Please write out all the data that follows exactly, without the pictures.

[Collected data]
----------------

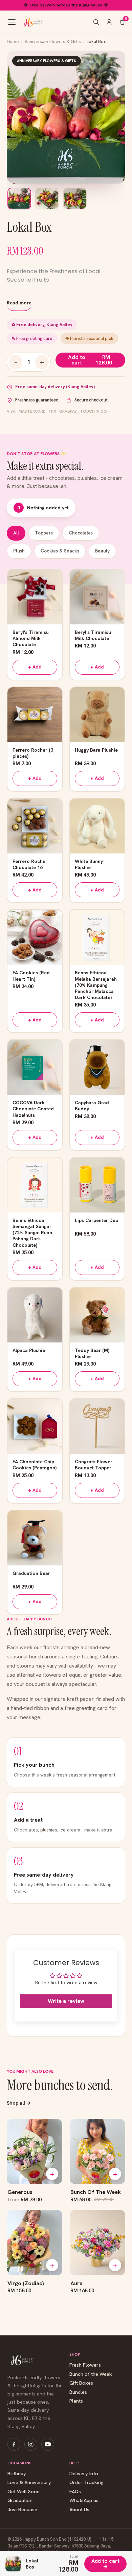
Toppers (44, 533)
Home (13, 41)
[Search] (96, 21)
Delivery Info (83, 2473)
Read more (19, 303)
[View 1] (19, 198)
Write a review (66, 2001)
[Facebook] (13, 2444)
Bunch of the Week (90, 2374)
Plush (19, 551)
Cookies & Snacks (60, 551)
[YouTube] (47, 2444)
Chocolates (81, 533)
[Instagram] (30, 2444)
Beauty (102, 551)
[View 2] (47, 198)
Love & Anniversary (29, 2482)
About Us (79, 2509)
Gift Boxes (81, 2383)
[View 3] (75, 198)
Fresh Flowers (85, 2365)
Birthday (16, 2473)
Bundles (78, 2392)
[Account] (109, 21)
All (16, 533)
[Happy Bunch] (33, 22)
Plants (76, 2401)
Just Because (22, 2509)
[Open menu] (12, 22)
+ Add (35, 667)
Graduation (19, 2500)
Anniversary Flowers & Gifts (53, 41)
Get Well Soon (23, 2491)
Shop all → (19, 2103)
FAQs (75, 2491)
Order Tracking (86, 2482)
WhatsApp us (83, 2500)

----------------

● Answer for the task:
Toppers (44, 533)
Home (13, 41)
[Search] (96, 21)
Delivery Info (83, 2473)
Read more (19, 303)
[View 1] (19, 198)
Write a review (66, 2001)
[Facebook] (13, 2444)
Bunch of the Week (90, 2374)
Plush (19, 551)
Cookies & Snacks (60, 551)
[YouTube] (47, 2444)
Chocolates (81, 533)
[Instagram] (30, 2444)
Beauty (102, 551)
[View 2] (47, 198)
Love & Anniversary (29, 2482)
About Us (79, 2509)
Gift Boxes (81, 2383)
[View 3] (75, 198)
Fresh Flowers (85, 2365)
Birthday (16, 2473)
Bundles (78, 2392)
[Account] (109, 21)
All (16, 533)
[Happy Bunch] (33, 22)
Plants (76, 2401)
Just Because (22, 2509)
[Open menu] (12, 22)
+ Add (35, 667)
Graduation (19, 2500)
Anniversary Flowers & Gifts (53, 41)
Get Well Soon (23, 2491)
Shop all → (19, 2103)
FAQs (75, 2491)
Order Tracking (86, 2482)
WhatsApp us (83, 2500)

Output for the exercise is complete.